FILE: Gene Huey, running backs coach of the Indianapolis Colts talks to players during play against the Pittsburgh Steelers on November 9, 2008 at Heinz Field in Pittsburgh, Pennsylvania. The Colts won 24-20. (Photo by Rick Stewart/Getty Images)

I hope people understand that the anger I've expressed in my recent posts about Gene Huey's firing is indeed genuine. Huey was an absolute joy to talk with at the Super Bowl last year; a fountain of football knowledge. I even asked him, 'Why aren't you a coordinator? Your resume is amazing!' and his answer was (paraphrased), 'I'm not one of those guys. I'm not a guru. I'm a football coach.'

And when I've spoke to people like Marshall Faulk, Joseph Addai, Mike Hart, and many others, all of them gushed over Huey. When I spoke to retired players and assistants in Miami, along with media and other accredited press, the sentiment was Huey was one of the best position coaches in the NFL.

Considering that, these past two years, the Colts offensive line has gotten worse and worse, while the running back position has been a circus of musical chairs due to injury (Joseph Addai missed eight games in 2010, Mike Hart missed nine games), Huey managed to squeeze over four yards a carry out of four of the five backs that started for the Colts this year.

When people like me, Paul Kuharsky, and Phil Wilson see this, the reason why Huey was canned seems pretty obvious [emphasis mine]:

But the team has struggled in the running game in recent years. The Colts ranked 29th at 92.7 rushing yards per game this season and failed to convert third-and-1 four times during a 17-16 home playoff loss to the New York Jets.

At least some of the problem has been attributed to the offensive line. Team president Bill Polian cited its substandard play after a loss to New Orleans in Super Bowl XLIV and he spoke of the need to upgrade the line on several occasions this season.

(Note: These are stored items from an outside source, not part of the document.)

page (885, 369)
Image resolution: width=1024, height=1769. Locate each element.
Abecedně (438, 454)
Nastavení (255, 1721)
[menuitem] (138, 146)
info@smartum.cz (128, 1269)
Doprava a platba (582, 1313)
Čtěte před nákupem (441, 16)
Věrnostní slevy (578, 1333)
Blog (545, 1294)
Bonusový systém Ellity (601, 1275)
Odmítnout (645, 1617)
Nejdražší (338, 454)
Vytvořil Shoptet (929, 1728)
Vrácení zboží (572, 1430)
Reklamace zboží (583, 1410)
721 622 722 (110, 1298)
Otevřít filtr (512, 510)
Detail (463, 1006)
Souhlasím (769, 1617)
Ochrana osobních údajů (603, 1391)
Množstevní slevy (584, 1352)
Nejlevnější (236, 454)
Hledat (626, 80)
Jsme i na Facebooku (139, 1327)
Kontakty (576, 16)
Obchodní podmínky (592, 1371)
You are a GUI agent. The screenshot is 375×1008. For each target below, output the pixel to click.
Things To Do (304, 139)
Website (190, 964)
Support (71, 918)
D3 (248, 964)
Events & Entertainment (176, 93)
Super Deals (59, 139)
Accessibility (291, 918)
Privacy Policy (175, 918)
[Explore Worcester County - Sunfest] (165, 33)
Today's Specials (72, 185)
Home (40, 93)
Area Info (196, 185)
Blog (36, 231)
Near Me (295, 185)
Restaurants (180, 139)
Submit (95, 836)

Then there were the running backs injuries: Addai missed eight games, Donald Brown three and Mike Hart nine.

The firing had the look of scapegoating.

And what angers me about this whole thing is that rather than address the REAL problem here (the offensive line and the poor personnel decisions to fix it), what we have is, apparently, Jim Caldwell tossing all the blame at Huey.

I'd like to point out that this kind of 'scapegoating' would never have happened under Tony Dungy. If anything, Dungy would hold on to bad assistants for too long. In Caldwell's case, it seems he's willing to stop a nose bleed by chopping off his nose.

To say or suggest Huey was the reason for the poor rushing numbers the last two years is absurd. I'm personally not going to take anyone seriously who says or suggests that. If anyone should have been fired, it should have been Pete Metzelaars. If 'accountability' was the motive behind the firing, then Bill Polian (or maybe his son Chris) should have gotten the boot. They were the ones who thought cutting Ryan Lilja and drafting Tony Ugoh and Mike Pollak were all good ideas.

When it's all said and done, I simply do not like the slimy ooze that now flows in buckets from the West 56th Street complex. 'Accountability' is an empty phrase there now. No one wants to truly fix anything. They just want to point fingers and deflect blame; no real leadership.

I can tell you this, I guarantee you that Joseph Addai, Dominic Rhodes, Mike Hart, and the rest of the backs are NOT happy about Huey getting jettisoned like this. Like Huey, they all likely thought he'd return in 2011. While these men are professionals and will do their job, resentment towards Caldwell could be bubbling after their beloved position coach was scapegoated for Polian and Caldwell's own failures.

Fortunately, the guy many of us wanted to become Indy's head coach in 2011 (Leslie Frazier), has already offered Huey the job of running backs coach with the Minnesota Vikings. I hope Huey takes the job. He's a good man and a heckuva coach. The Vikings will benefit from his knowledge, and the Colts will likely regress with his absence.